Work to complete: Copy every row below verbatim, keeping each character, space, and line break unchanged.

Data:
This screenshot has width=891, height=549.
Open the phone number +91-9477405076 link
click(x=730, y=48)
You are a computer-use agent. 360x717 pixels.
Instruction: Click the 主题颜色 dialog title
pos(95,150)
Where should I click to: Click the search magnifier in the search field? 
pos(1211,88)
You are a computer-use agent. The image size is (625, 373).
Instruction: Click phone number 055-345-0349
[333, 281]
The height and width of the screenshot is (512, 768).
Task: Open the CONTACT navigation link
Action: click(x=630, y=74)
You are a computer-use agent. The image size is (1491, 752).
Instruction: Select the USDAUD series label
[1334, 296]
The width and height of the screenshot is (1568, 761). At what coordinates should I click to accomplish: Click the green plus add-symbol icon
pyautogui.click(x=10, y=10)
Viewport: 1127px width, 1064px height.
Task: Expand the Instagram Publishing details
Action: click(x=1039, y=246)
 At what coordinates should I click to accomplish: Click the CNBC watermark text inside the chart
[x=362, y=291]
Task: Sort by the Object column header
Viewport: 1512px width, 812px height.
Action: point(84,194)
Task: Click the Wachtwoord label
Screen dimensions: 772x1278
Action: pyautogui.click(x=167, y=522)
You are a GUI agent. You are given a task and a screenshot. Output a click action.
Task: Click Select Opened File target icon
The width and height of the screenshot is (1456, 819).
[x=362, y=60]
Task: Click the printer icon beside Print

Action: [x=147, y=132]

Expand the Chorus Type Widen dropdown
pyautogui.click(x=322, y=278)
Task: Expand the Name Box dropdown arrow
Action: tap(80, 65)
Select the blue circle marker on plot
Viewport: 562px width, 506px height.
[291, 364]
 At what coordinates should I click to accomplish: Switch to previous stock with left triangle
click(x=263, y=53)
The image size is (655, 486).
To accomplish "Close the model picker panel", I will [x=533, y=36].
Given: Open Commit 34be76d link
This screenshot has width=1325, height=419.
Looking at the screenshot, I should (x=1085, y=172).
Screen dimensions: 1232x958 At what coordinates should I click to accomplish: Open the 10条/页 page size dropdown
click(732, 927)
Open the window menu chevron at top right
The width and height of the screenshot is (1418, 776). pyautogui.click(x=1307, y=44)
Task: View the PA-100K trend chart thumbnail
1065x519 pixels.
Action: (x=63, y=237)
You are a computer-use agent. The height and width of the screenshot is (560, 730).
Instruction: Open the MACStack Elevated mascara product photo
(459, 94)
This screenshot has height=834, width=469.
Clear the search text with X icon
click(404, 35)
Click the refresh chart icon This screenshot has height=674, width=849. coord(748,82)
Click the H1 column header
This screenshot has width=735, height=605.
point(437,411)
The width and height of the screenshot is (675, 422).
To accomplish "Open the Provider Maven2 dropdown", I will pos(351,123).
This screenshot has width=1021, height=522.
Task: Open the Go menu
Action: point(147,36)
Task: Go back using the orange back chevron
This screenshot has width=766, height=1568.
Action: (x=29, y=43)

Task solution:
This screenshot has width=891, height=549.
Open the phone number +91-9477405076 link
click(x=730, y=48)
You are a computer-use agent. 360x717 pixels.
Instruction: Click the 主题颜色 dialog title
pos(95,150)
Where should I click to: Click the search magnifier in the search field? 
pos(1211,88)
You are a computer-use agent. The image size is (625, 373).
Instruction: Click phone number 055-345-0349
[333, 281]
The height and width of the screenshot is (512, 768).
Task: Open the CONTACT navigation link
Action: click(x=630, y=74)
You are a computer-use agent. The image size is (1491, 752).
Instruction: Select the USDAUD series label
[1334, 296]
The width and height of the screenshot is (1568, 761). At what coordinates should I click to accomplish: Click the green plus add-symbol icon
pyautogui.click(x=10, y=10)
Viewport: 1127px width, 1064px height.
Task: Expand the Instagram Publishing details
Action: click(x=1039, y=246)
 At what coordinates should I click to accomplish: Click the CNBC watermark text inside the chart
[x=362, y=291]
Task: Sort by the Object column header
Viewport: 1512px width, 812px height.
Action: point(84,194)
Task: Click the Wachtwoord label
Screen dimensions: 772x1278
Action: pyautogui.click(x=167, y=522)
You are a GUI agent. You are given a task and a screenshot. Output a click action.
Task: Click Select Opened File target icon
The width and height of the screenshot is (1456, 819).
[x=362, y=60]
Task: Click the printer icon beside Print

Action: [x=147, y=132]

Expand the Chorus Type Widen dropdown
pyautogui.click(x=322, y=278)
Task: Expand the Name Box dropdown arrow
Action: tap(80, 65)
Select the blue circle marker on plot
Viewport: 562px width, 506px height.
[291, 364]
 At what coordinates should I click to accomplish: Switch to previous stock with left triangle
click(x=263, y=53)
The image size is (655, 486).
To accomplish "Close the model picker panel", I will [x=533, y=36].
Given: Open Commit 34be76d link
This screenshot has width=1325, height=419.
Looking at the screenshot, I should (x=1085, y=172).
Screen dimensions: 1232x958 At what coordinates should I click to accomplish: Open the 10条/页 page size dropdown
click(732, 927)
Open the window menu chevron at top right
The width and height of the screenshot is (1418, 776). pyautogui.click(x=1307, y=44)
Task: View the PA-100K trend chart thumbnail
1065x519 pixels.
Action: (x=63, y=237)
You are a computer-use agent. The height and width of the screenshot is (560, 730).
Instruction: Open the MACStack Elevated mascara product photo
(459, 94)
This screenshot has height=834, width=469.
Clear the search text with X icon
click(404, 35)
Click the refresh chart icon This screenshot has height=674, width=849. coord(748,82)
Click the H1 column header
This screenshot has width=735, height=605.
point(437,411)
The width and height of the screenshot is (675, 422).
To accomplish "Open the Provider Maven2 dropdown", I will pos(351,123).
This screenshot has width=1021, height=522.
Task: Open the Go menu
Action: point(147,36)
Task: Go back using the orange back chevron
This screenshot has width=766, height=1568.
Action: (x=29, y=43)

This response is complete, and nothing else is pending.